GOING FOR THE NUMBERS
Failure Pattern summary
The automation team is pushed into automating as many tests as possible while disregarding test robustness
This failure pattern has been added by Michael Stahl. Failure patterns are also called "anti-patterns", as they are things you shouldn't do. They are Issues in this wiki.
Look out for this failure pattern if your management requires that you meet a schedule, but is not concerned with the quality of the automation
A common practice with test automation planning is to define the number of tests that are to be automated, draw a timeline for when it will all be done, and track performance against schedule.
A goal for the test team is to meet the schedule; maybe even get ahead of schedule. This looks good in progress reports. Slowdowns are very visible and put the automation team and the test manager on the spot for not meeting commitments.
Writing a robust automated test is not trivial. Note the “robust” attribute. Writing an automated test can be rather easy. It’s the robustness that’s hard to achieve. Robustness means the test is not sensitive to small fluctuations in system and environment response time; that it can deal gracefully when expected resources are not available; that it creates good logs, with a level of detail fitting for the result (more for Fail, less for Pass); that it can run on multiple platforms and operating systems; that it is well commented and easy to maintain, and more.
Achieving this is not simple at all. Sometimes, it means writing fail-tolerant library routines; sometimes it means adding features or major re-writes of the automation infrastructure. Even in the simplest cases it means new tests need to be run on many different machines to ensure they work on all configurations.
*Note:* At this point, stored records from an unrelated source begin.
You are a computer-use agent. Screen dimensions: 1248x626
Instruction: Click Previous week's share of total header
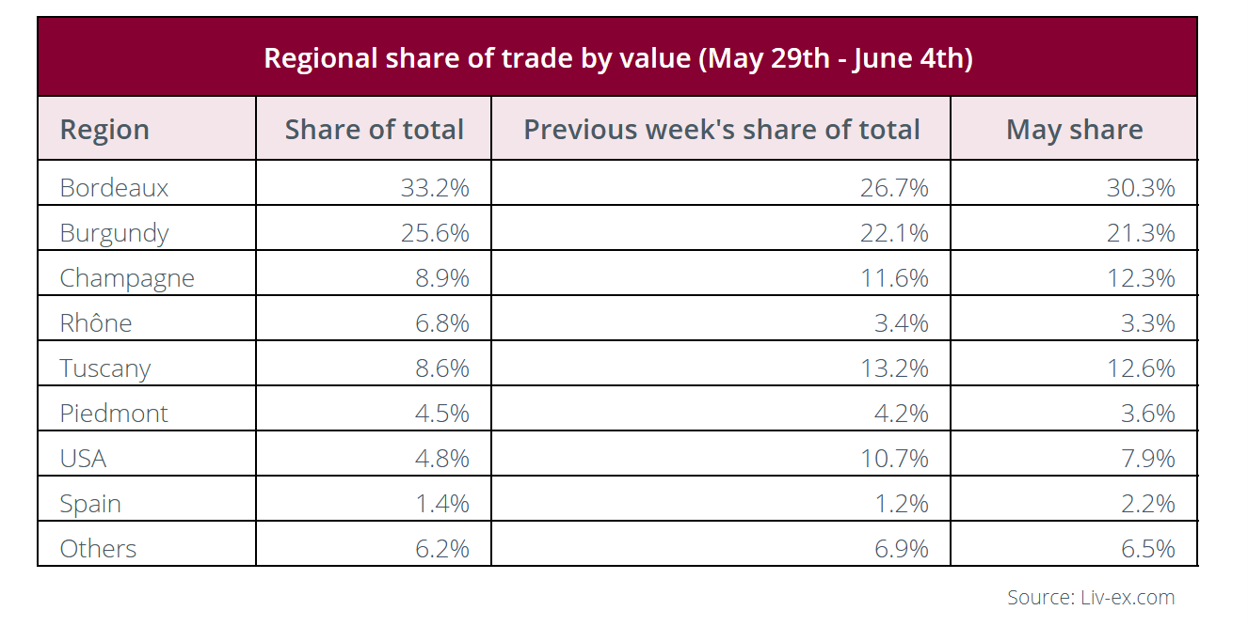pos(722,130)
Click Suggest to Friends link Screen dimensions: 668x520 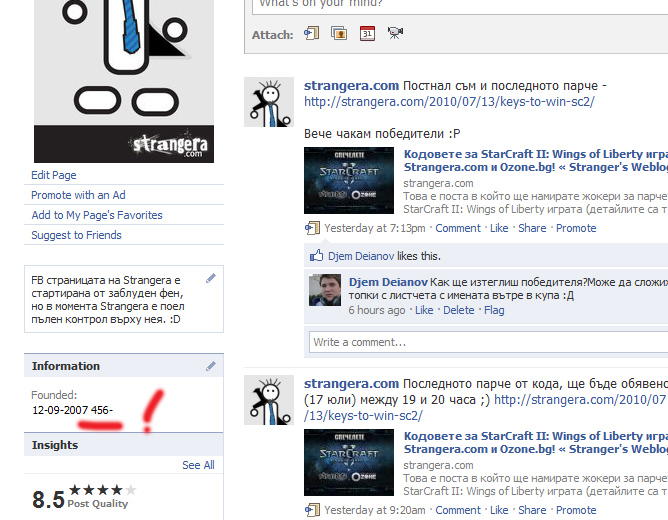pyautogui.click(x=76, y=235)
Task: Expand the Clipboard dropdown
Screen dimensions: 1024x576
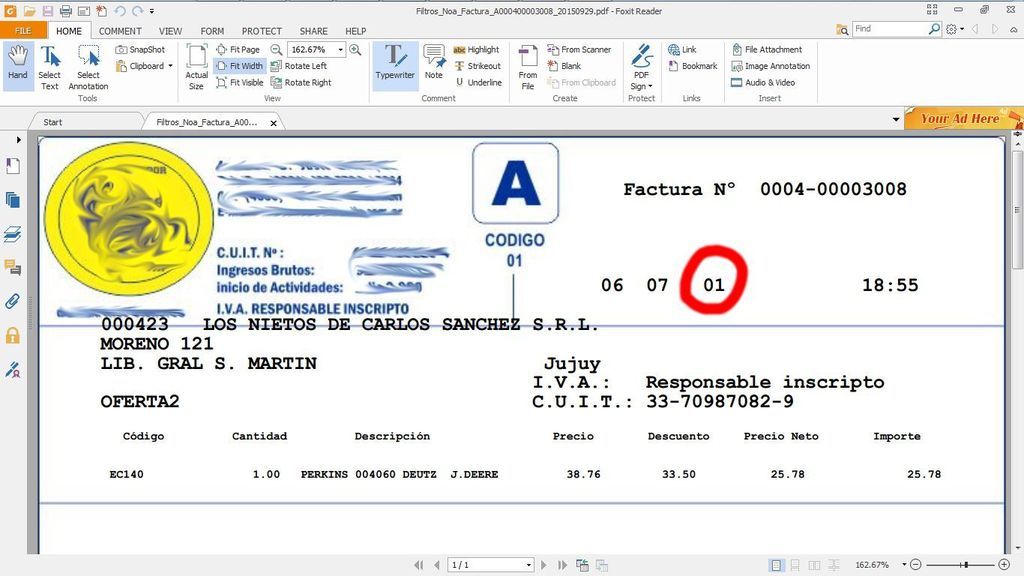Action: (170, 66)
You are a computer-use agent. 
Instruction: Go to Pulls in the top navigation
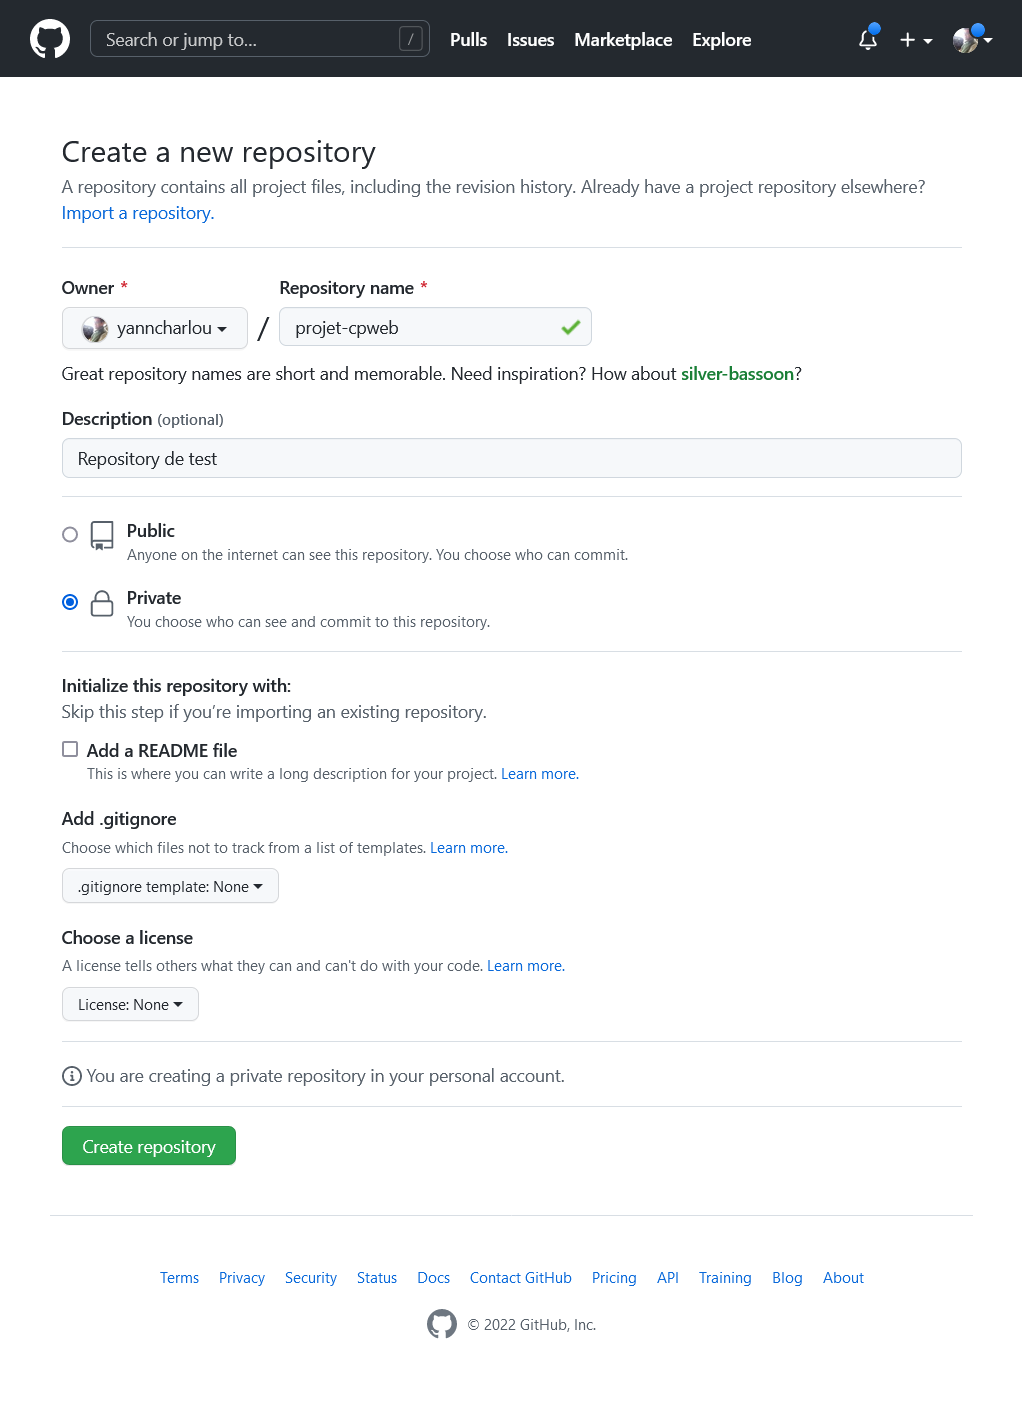tap(468, 40)
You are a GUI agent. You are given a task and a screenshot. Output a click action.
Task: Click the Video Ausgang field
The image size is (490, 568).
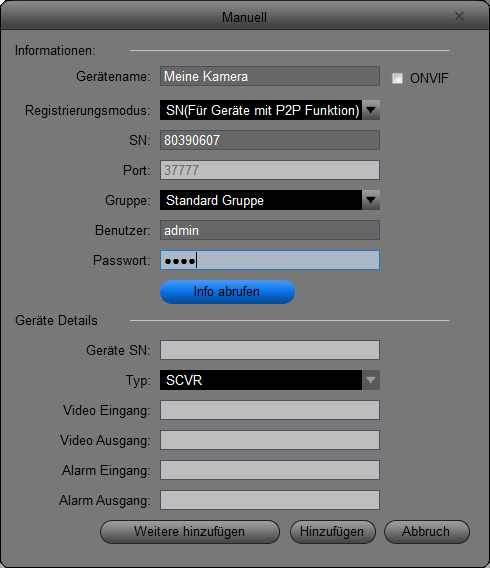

When progress is measured by “number of completed tests”, there is a strong push to declare tests as Done once their coding is completed and push the robustness work till later. In some way it’s synonym with developers declaring Done at Code Complete point. We all know they are far from done, since Testing is far from done.
Once the timeline is drawn and committed, it’s hard to explain schedule slips by “we are slower than plan since we make sure the tests are robust”. It sounds as credible as developers telling you “we are behind schedule since we are making an effort to write high quality code”. You are expected to write robust tests, right?
The real issue is that it is hard to “sell” an automation project if the effort estimation includes the huge work needed to make the tests robust. Worse: even when testers do try to add this effort into the timeline, they many times miscalculate how much added work is needed before a test is robust. So when automation plans are presented for planning or for approval, there is a tendency to gloss over the huge effort needed for achieving robustness.
The end result is that many automated test suites are not robust and create a lot of noise: false fails, halt of the testing progress, machine time loss and mountains of useless logs. It can get to the point that more time is wasted on analyzing and debugging test results than would have been invested in just running the tests manually.
Michael Stahl on his experiences:
There isn’t really a simple or smart way around the problem. In order to get robust automated tests you must invest in quality assurance of the tests and the test code.
What you should do though, is systemize this work, so you can (a) know what you are aiming for and what you get when a test is declared Done, and (b) you can start collecting metrics on the time and effort the robustness work takes, which is the first step to optimizing this activity.
For one of the automation projects I was involved with, I developed a detailed “Test Acceptance checklist” which listed everything that needs to be checked for a new test. There were ~30 items to check, starting with documentation, and ending with running the test on all target OSs. Each line by itself made a lot of sense. The overall result was 2-3 days’ work… It was good on paper, but useless in reality.
The checklist needs to be trimmed down, to the most critical elements – and this may change according to the context. But you need to have such a checklist, and a test is not Done until the checklist is completed.
The time spent on this activity will in most cases be saved later down the road, with tests that always run to completion and whose results are trustworthy.